Seven stars (of ten)
As the Ballantyne series comes to a close, Smith pulls out all the stops to tell a riveting and powerful story, set in the mid to late 1980s. After fleeing the country during its independence wars, Craig Mellow wants to return to the newly named Zimbabwe. While in exile of sorts, Mellow has written a very popular novel about his ancestors’ struggles in the region, based on a collection of journals he was able to take along with him. Returning to this political cesspool, Mellow’s main goal is to reclaim his family farm. While he begins to get things in order, he discovers a massive poaching ring slaughtering animals in and around the farm territory. Working with one of the local politicians, he casts blame on a government minister. When the frame-up is discovered, Mellow is accused of being a CIA operative and has everything he owned confiscated and is declared an enemy of the state. Fleeing the scene with American photographer Sally-Anne Jay, they go into the jungles of Botswana as they hide from Zimbabwe officials. Falling in love is but one of their adventures along the way as they remain below the radar until things are resolved and their names can be cleared. A wonderfully illustrative way to end the series, which parallels the struggles the Courtney series depicts in South Africa. Readers will not be disappointed with this novel or the entire series.
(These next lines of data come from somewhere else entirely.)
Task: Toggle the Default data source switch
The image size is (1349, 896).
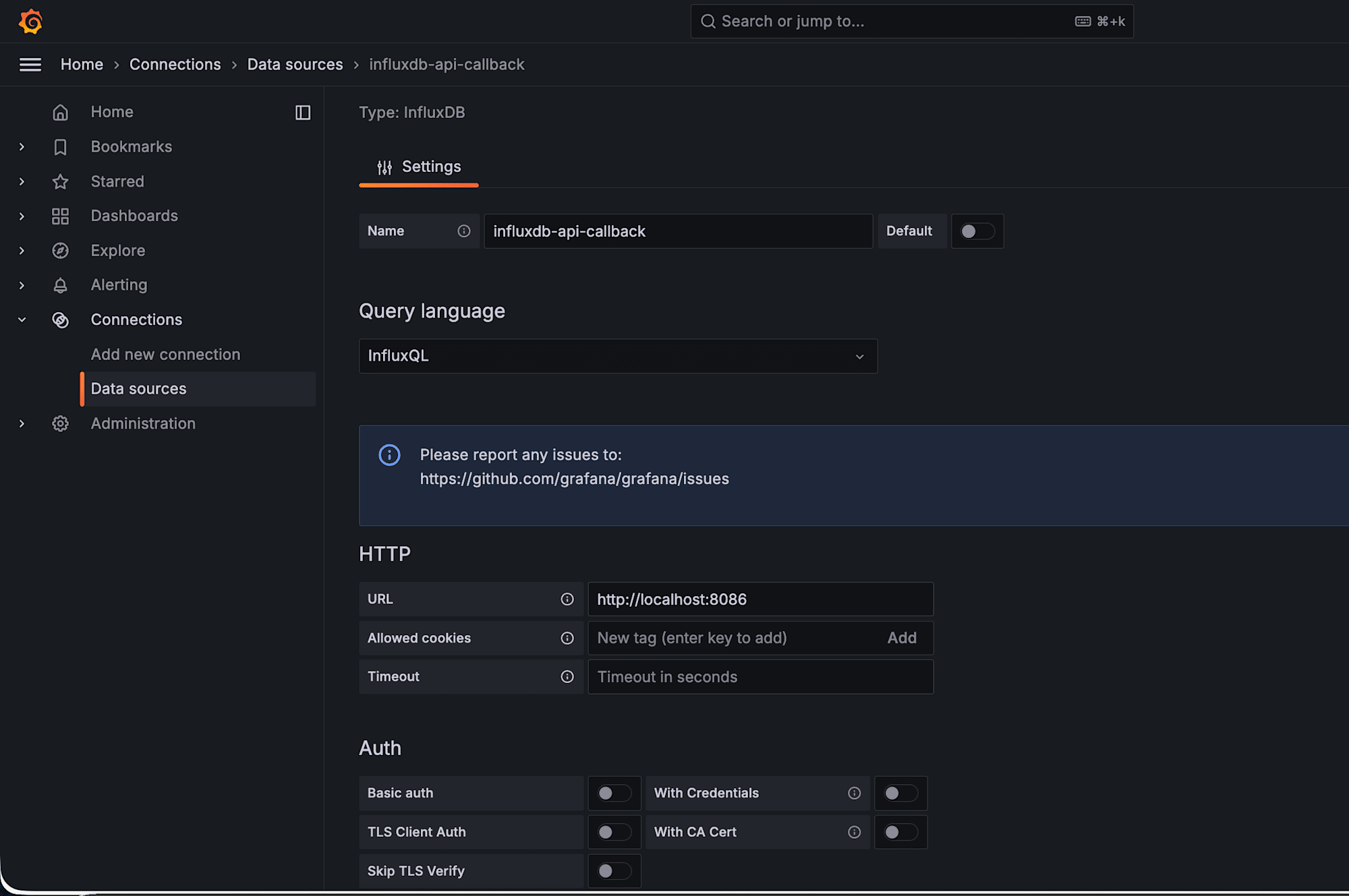Action: point(977,231)
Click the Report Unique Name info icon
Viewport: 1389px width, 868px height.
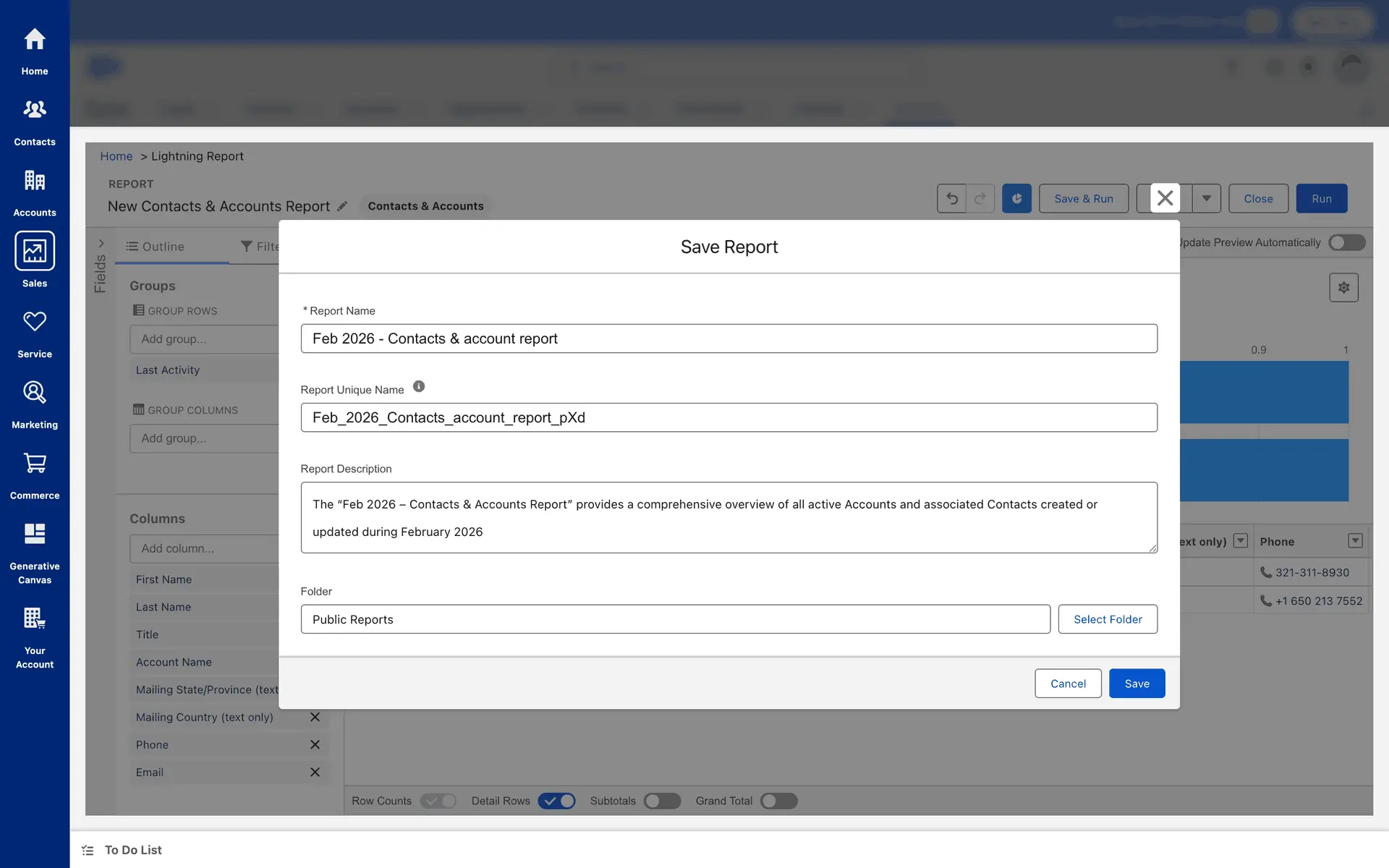coord(419,387)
Smith has worked hard to show the political and cultural machinations in southern Africa. Depicting the Mugabe iron-fisted rule of Zimbabwe, the story looks at the treatment not only of colonial whites, but of the means by which African politicians sought to rule their own people and distance themselves from colonial oppressors beforehand. Alas, these independence movements have not always been free from corruption, as Smith shows repeatedly. The Mellow struggle for land and recognition is surely not an oddity, though his courage to return after fleeing is also to be applauded. Amidst the political upheavals, Smith has also used this series to show how the African riches (from flora to fauna, to minerals) have helped to corrupt the entire country and that power has caused more problems than it solves. Pitting the indigenous against the colonizing forces, Smith shows how tribal populations were bullied or forced into a lifestyle not their own, as well as the fallout that came from it. The Courtney series began looking into this from the South African perspective, but in these four Ballantyne novels, the issue of diamonds and animal slaughter rises to the forefront of everyone’s minds, depicting a group more interested in profit than learning about the lands. Well written and thoroughly researched, Smith has done a marvellous job in showing how a region that has received so little ink in the world of fiction has so much on which to draw, given the time.
Kudos, Mr. Smith for a splendid series on the perils of Rhodesia/Zimbabwe. I took away so much and am eager to look into some of the historical documentation of the region and its people. I hope the remaining novels in the Courtney series are as explosive as these four books have been.